Task description
All lines holding the word "EEUU" in the listing below need to be copied.

========

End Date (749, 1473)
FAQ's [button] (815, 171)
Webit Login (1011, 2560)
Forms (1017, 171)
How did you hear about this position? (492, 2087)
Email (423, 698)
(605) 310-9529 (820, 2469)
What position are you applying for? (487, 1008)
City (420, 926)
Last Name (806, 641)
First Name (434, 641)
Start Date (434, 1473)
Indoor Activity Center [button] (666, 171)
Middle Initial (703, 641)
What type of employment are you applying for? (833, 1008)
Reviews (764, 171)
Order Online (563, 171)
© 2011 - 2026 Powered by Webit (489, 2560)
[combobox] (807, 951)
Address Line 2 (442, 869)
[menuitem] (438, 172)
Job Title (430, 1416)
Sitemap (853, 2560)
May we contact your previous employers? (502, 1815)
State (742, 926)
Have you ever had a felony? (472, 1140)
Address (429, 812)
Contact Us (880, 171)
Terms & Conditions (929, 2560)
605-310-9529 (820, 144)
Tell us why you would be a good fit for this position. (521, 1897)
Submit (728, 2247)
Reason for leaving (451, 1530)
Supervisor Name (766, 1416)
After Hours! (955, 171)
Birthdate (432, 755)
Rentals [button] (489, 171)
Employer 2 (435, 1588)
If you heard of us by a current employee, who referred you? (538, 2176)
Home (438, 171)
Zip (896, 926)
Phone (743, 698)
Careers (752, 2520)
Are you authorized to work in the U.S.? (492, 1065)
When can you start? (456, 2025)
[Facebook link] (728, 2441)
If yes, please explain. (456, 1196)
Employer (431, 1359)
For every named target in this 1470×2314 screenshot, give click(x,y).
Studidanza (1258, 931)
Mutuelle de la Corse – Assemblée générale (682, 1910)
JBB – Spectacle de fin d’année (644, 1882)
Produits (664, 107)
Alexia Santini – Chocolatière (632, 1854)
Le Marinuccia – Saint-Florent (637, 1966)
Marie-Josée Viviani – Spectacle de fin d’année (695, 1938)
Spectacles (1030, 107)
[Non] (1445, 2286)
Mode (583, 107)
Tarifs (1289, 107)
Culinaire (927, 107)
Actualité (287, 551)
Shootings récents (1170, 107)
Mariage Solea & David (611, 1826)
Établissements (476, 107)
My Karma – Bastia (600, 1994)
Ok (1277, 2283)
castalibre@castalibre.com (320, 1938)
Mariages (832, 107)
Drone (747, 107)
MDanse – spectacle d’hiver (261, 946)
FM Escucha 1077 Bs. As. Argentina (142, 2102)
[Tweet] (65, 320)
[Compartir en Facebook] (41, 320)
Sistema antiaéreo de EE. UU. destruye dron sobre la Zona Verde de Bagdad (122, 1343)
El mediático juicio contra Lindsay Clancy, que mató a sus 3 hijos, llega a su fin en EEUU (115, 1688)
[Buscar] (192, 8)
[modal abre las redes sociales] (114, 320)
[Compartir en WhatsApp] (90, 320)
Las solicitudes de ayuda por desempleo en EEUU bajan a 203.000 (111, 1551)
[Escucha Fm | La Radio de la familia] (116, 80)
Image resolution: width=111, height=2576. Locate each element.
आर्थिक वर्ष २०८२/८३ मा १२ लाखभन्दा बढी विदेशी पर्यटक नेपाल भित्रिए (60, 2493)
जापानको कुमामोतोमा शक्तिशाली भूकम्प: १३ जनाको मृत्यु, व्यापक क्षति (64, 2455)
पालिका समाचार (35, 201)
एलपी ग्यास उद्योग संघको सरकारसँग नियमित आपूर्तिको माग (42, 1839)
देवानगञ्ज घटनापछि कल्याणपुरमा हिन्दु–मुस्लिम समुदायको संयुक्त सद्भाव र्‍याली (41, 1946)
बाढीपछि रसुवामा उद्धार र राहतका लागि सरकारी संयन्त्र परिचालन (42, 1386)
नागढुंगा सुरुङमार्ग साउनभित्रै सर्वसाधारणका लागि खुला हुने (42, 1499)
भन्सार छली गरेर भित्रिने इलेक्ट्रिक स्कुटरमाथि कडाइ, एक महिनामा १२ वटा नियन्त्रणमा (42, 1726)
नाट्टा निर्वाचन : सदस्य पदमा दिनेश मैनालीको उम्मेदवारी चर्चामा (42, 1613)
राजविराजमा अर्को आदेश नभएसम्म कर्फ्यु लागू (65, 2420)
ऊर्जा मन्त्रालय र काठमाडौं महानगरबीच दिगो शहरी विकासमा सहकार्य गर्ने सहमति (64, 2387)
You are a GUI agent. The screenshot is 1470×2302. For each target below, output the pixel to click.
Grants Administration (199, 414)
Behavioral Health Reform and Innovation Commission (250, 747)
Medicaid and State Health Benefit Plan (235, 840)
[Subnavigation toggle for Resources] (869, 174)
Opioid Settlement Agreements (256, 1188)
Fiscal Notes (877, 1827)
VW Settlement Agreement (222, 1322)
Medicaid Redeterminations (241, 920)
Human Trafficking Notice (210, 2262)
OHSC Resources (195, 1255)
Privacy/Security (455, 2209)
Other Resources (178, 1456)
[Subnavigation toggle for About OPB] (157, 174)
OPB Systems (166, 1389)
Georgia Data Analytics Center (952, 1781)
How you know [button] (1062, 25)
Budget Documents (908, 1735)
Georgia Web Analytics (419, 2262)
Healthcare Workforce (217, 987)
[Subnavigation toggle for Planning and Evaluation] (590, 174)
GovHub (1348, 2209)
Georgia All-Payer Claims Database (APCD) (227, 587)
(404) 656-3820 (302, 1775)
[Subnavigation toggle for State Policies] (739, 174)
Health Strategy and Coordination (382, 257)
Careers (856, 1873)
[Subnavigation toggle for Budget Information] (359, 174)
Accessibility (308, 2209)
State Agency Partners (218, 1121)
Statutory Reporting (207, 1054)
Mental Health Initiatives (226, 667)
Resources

========

Result of the task
El mediático juicio contra Lindsay Clancy, que mató a sus 3 hijos, llega a su fin en EEUU (115, 1688)
Las solicitudes de ayuda por desempleo en EEUU bajan a 203.000 (111, 1551)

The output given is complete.